The failure causes of lithium batteries do not always correspond to failures one-to-one, and there are “one-to-many”, “many-to-one” and “many-to-many” relationships. A certain failure cause may have different manifestations in the time span. For example, the abnormal charging and discharging system leads to high current charging and discharging, which may show a large polarization at the beginning, and an internal short circuit due to the precipitation of lithium dendrites in the intermediate stage. With the decomposition and regeneration of Li dendrites, thermal runaway may eventually occur. A variety of completely different failures may occur for a certain failure cause, such as the precipitation of local transition metals, which may generate gas, resulting in a bulging failure performance, but it may also cause local heating due to internal short circuits, which will cause the diaphragm to shrink and cause a large area. of thermal runaway. A certain failure phenomenon may correspond to a variety of failure reasons, such as the failure mechanism of capacity fading, such as material structure change, microstructure damage, contact failure between materials, electrolyte failure or decomposition, conductive additive failure and so on.
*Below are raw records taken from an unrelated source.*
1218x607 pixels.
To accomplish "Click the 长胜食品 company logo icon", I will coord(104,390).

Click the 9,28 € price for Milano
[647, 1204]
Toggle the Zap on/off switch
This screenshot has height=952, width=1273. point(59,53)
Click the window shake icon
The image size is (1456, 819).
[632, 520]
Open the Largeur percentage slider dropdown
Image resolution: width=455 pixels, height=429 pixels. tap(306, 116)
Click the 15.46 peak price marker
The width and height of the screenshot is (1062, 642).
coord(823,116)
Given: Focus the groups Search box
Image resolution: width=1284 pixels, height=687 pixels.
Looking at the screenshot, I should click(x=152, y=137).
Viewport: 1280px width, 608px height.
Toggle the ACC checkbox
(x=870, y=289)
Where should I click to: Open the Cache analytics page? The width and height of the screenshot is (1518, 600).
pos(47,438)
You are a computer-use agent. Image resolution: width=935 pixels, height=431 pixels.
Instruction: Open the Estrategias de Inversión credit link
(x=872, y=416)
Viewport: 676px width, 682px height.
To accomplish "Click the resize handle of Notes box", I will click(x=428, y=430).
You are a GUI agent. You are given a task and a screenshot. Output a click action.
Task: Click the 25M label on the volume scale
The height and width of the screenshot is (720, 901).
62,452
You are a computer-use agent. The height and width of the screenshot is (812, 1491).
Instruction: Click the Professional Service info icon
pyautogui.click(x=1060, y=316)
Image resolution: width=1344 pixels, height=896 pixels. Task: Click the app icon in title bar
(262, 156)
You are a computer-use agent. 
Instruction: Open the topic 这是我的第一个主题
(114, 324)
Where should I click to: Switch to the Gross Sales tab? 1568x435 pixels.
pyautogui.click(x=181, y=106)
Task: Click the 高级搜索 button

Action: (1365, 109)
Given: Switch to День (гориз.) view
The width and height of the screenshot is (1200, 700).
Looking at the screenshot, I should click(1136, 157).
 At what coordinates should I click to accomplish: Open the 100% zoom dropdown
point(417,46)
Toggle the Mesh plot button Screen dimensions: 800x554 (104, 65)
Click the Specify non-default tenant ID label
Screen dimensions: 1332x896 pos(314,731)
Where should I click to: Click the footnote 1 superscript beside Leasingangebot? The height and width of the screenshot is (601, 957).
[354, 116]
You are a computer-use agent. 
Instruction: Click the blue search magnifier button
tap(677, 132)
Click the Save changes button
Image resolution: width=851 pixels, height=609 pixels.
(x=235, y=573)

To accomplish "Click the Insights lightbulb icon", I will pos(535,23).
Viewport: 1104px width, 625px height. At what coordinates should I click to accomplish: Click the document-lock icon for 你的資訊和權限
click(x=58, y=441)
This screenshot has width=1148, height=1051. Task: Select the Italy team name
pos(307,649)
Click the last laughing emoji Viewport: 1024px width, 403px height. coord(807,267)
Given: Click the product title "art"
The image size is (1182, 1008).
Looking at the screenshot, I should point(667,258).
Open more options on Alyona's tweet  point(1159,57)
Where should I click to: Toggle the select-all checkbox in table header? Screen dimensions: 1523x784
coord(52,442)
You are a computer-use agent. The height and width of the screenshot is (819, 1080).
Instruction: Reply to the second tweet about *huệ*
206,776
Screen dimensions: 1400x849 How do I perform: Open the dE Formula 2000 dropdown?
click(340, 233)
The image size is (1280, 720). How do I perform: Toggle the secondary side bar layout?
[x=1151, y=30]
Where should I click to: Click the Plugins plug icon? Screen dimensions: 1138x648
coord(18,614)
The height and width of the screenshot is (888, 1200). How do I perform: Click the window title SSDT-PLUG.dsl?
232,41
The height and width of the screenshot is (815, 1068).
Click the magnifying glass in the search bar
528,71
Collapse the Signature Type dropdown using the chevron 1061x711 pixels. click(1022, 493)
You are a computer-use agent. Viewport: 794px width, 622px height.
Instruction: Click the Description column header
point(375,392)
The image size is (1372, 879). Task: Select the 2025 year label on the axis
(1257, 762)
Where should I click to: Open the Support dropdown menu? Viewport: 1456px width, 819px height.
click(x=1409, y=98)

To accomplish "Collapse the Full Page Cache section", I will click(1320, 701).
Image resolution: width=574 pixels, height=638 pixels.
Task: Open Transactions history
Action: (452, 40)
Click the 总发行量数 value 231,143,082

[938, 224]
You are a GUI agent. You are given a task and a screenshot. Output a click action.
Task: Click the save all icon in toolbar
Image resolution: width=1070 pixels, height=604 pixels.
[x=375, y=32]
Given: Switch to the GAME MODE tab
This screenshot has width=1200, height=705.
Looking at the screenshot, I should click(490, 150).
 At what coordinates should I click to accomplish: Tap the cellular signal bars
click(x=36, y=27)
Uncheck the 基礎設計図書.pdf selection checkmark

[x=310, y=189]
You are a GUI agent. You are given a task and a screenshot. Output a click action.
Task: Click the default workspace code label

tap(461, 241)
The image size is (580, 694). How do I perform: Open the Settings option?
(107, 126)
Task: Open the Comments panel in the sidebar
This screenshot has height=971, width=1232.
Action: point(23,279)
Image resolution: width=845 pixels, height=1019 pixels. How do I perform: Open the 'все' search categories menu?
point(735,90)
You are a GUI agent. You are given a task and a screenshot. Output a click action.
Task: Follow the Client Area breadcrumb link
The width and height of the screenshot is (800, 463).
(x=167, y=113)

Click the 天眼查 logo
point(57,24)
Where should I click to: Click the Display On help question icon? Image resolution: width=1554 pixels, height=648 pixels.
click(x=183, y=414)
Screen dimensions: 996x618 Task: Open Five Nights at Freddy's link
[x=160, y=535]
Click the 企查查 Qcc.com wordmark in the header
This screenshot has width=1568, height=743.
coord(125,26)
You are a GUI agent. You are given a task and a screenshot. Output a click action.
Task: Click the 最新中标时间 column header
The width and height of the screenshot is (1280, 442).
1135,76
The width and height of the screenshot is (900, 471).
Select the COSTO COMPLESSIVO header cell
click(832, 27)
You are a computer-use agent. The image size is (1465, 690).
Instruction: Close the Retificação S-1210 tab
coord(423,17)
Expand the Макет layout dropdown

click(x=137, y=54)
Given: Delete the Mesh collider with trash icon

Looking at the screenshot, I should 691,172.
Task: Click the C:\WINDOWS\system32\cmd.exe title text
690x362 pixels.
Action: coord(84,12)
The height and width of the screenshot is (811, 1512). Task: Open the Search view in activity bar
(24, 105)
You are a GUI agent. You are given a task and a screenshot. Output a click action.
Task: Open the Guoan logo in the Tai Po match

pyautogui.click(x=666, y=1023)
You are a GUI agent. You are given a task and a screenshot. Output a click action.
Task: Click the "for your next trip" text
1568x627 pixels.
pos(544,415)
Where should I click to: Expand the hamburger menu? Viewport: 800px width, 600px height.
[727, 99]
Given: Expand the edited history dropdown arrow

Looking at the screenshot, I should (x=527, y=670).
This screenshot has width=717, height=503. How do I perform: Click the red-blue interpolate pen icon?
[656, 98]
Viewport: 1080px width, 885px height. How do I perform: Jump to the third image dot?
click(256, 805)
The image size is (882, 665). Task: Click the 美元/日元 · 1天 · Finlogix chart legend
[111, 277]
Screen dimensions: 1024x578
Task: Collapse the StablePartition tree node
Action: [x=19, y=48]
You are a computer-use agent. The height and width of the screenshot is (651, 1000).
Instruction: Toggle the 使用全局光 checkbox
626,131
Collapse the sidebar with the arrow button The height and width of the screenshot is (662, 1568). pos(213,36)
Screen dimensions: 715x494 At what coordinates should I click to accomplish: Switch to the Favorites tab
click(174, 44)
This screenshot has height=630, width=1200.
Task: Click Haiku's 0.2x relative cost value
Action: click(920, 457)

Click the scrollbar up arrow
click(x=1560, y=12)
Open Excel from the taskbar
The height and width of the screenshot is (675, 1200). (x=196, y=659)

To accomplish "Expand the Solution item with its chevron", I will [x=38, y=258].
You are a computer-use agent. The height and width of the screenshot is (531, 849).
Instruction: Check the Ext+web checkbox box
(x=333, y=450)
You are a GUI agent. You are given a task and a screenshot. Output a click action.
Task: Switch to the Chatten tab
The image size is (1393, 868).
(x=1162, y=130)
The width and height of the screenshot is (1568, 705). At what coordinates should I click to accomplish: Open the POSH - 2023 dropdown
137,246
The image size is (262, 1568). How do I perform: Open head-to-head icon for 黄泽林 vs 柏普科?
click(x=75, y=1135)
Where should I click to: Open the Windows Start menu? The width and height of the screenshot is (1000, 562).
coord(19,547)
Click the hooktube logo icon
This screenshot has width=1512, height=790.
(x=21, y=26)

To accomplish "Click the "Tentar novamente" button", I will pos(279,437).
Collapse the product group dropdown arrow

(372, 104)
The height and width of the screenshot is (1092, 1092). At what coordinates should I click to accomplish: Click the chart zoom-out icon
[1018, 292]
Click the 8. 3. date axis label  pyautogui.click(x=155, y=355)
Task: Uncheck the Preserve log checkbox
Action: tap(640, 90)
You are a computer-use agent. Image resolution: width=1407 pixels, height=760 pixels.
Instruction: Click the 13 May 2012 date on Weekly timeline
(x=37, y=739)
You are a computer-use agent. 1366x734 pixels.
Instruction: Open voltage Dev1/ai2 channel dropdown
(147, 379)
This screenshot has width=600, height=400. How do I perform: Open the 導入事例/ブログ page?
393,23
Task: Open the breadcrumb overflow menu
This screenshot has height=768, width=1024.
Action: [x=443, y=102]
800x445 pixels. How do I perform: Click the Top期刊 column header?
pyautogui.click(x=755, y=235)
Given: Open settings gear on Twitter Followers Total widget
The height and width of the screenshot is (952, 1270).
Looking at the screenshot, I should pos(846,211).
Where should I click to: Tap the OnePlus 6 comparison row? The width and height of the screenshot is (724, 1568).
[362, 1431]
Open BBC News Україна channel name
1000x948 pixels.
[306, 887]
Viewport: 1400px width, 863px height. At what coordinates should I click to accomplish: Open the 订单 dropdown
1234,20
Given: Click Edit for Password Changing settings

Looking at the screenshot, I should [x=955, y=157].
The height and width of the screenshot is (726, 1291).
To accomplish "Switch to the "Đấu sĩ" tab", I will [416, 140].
Internal failure of lithium battery
Failure analysis is divided into two directions: one is the diagnosis analysis based on the failure of lithium batteries, which starts from the failure and traces the failure mechanism of the battery material to achieve the purpose of analyzing the failure cause; the second is based on the cumulative failure cause database. The mechanism exploration and analysis is based on the failure point of the design material, and explores various factors affecting the failure process of lithium batteries, in order to achieve the purpose of prevention.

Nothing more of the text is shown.